● DATA TO EXAMINE
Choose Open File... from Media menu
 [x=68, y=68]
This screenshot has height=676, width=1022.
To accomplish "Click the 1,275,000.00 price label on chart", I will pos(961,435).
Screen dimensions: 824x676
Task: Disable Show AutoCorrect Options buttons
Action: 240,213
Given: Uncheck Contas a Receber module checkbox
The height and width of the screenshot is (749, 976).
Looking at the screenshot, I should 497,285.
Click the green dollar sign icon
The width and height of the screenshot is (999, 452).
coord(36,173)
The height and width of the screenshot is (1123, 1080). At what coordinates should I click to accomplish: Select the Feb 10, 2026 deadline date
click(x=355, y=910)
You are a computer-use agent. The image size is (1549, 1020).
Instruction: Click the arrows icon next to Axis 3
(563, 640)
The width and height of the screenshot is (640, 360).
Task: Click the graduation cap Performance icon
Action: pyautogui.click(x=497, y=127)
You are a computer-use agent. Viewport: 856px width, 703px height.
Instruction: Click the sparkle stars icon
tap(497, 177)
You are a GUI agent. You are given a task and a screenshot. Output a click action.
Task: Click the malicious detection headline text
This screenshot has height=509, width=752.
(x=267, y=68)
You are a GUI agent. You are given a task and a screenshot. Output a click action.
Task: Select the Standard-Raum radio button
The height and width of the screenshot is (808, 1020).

● TASK DESCRIPTION
An exact, complete copy of the lines above from the one with "Given: Uncheck Contas" through the one with "You are a computer-use agent. The" is the whole answer.

● ANSWER SECTION
Given: Uncheck Contas a Receber module checkbox
The height and width of the screenshot is (749, 976).
Looking at the screenshot, I should 497,285.
Click the green dollar sign icon
The width and height of the screenshot is (999, 452).
coord(36,173)
The height and width of the screenshot is (1123, 1080). At what coordinates should I click to accomplish: Select the Feb 10, 2026 deadline date
click(x=355, y=910)
You are a computer-use agent. The image size is (1549, 1020).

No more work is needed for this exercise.